Citation: Li J, Peng M, Deng S, Wu J, Zhou W (2025) The impact of diagnosis-related groups on medical costs, service efficiency, and healthcare quality in Meishan, China: An interrupted time series analysis. PLoS One 20(5): e0325041. https://doi.org/10.1371/journal.pone.0325041
Editor: Jan Chrusciel, Centre Hospitalier de Troyes, FRANCE
Received: December 30, 2024; Accepted: May 6, 2025; Published: May 22, 2025
Copyright: © 2025 Li et al. This is an open access article distributed under the terms of the Creative Commons Attribution License, which permits unrestricted use, distribution, and reproduction in any medium, provided the original author and source are credited.
Data Availability: There are legal restrictions on sharing identifying datasets, this is because our data is derived from administrative data collected on a daily basis by the Meishan City Health Security Administration, and according to the requirements of the government department, patient medical data is classified as confidential data, so these data cannot be shared publicly. Researchers who meet the access criteria for confidential data can request access to the data from the official Meishan government website (https://www.ms.gov.cn/zfxxgk/ysqgk.htm).
Funding: Supported by the Sichuan Province Science and Technology Support Program—'Research on the Reform System, Effectiveness, and Countermeasures of the DRG Payment Method for Basic Medical Insurance in Sichuan Province' (2021JDR0312). The funders had no involvement in the study design, data collection and analysis, decision to publish, or manuscript preparation.
Competing interests: The authors have declared that no competing interests exist.
Introduction
Over the past few decades, many countries have experienced rapid increases in healthcare costs, primarily driven by the overuse of medical services under the Fee-For-Service (FFS) model [1,2]. In response, many countries have gradually implemented the Diagnosis-Related Groups (DRG) payment system to control escalating healthcare expenses while improving hospital efficiency and service transparency [3]. As a form of case-based payment or activity-based funding, DRG groups patients based on their characteristics, allowing healthcare payers to provide fixed compensation to medical institutions and facilitating comparisons between them [4].

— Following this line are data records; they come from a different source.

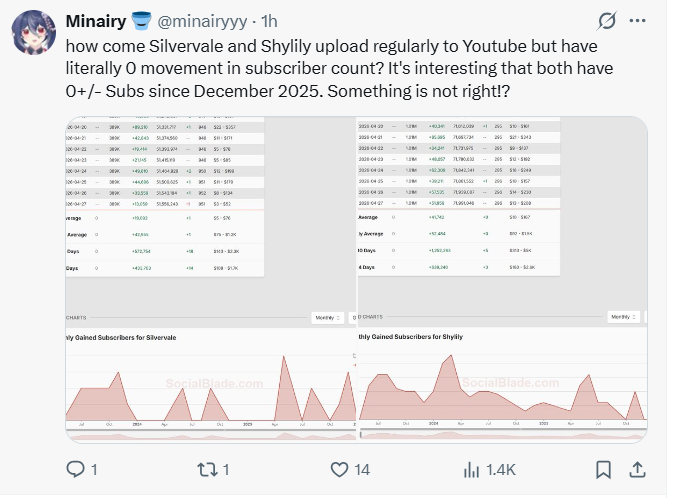Open the Silvervale SocialBlade screenshot
Screen dimensions: 673x498
pyautogui.click(x=211, y=280)
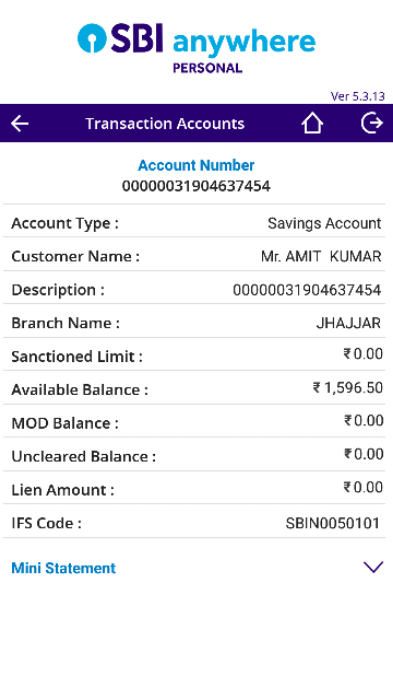Select account number 00000031904637454 under heading
393x700 pixels.
(x=196, y=186)

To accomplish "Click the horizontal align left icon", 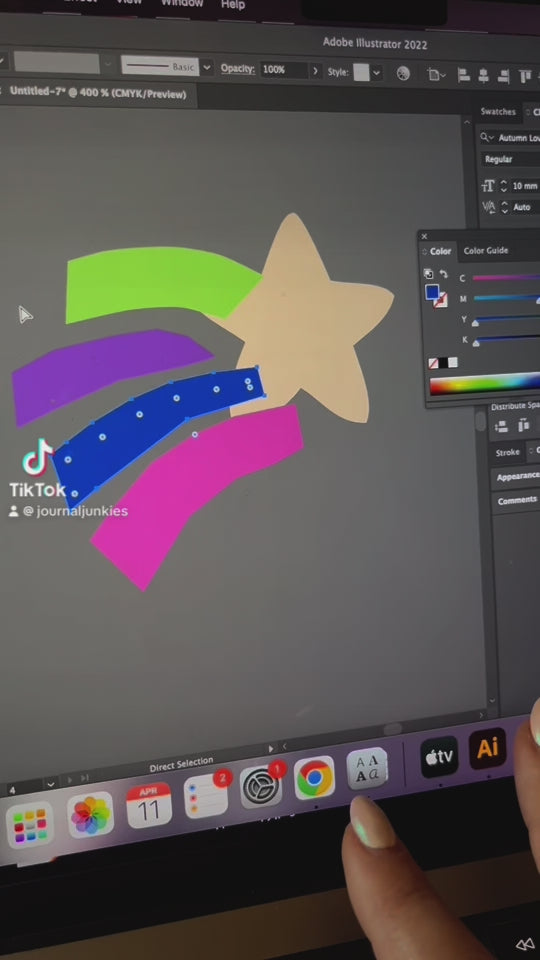I will pos(463,75).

Developed countries such as those in Europe and the United States have accumulated substantial experience in the implementation of DRG. Some studies have concluded that the introduction of the DRG payment system may result in a range of anticipated and unanticipated changes in healthcare costs and service efficiency [5,6]. Theoretically, DRG systems are expected to enhance hospital efficiency by providing fixed payments that incentivize cost-effective practices, as hospitals have a strong financial motivation to reduce the use of medical resources and select the least costly inputs. Given these incentives, the intensity and duration of care for patients are anticipated to decrease, leading to shorter lengths of stay and potentially reducing overall healthcare costs. However, empirical evidence is mixed; while some studies report significant reductions in hospital costs [7–9], others have found that DRG reforms have not consistently resulted in cost savings [10]. Moreover, the reduction in the length of stay, although effective in controlling costs, has raised concerns about the quality of care, with some studies suggesting an increase in readmission rates as a consequence of shorter hospital stays [11].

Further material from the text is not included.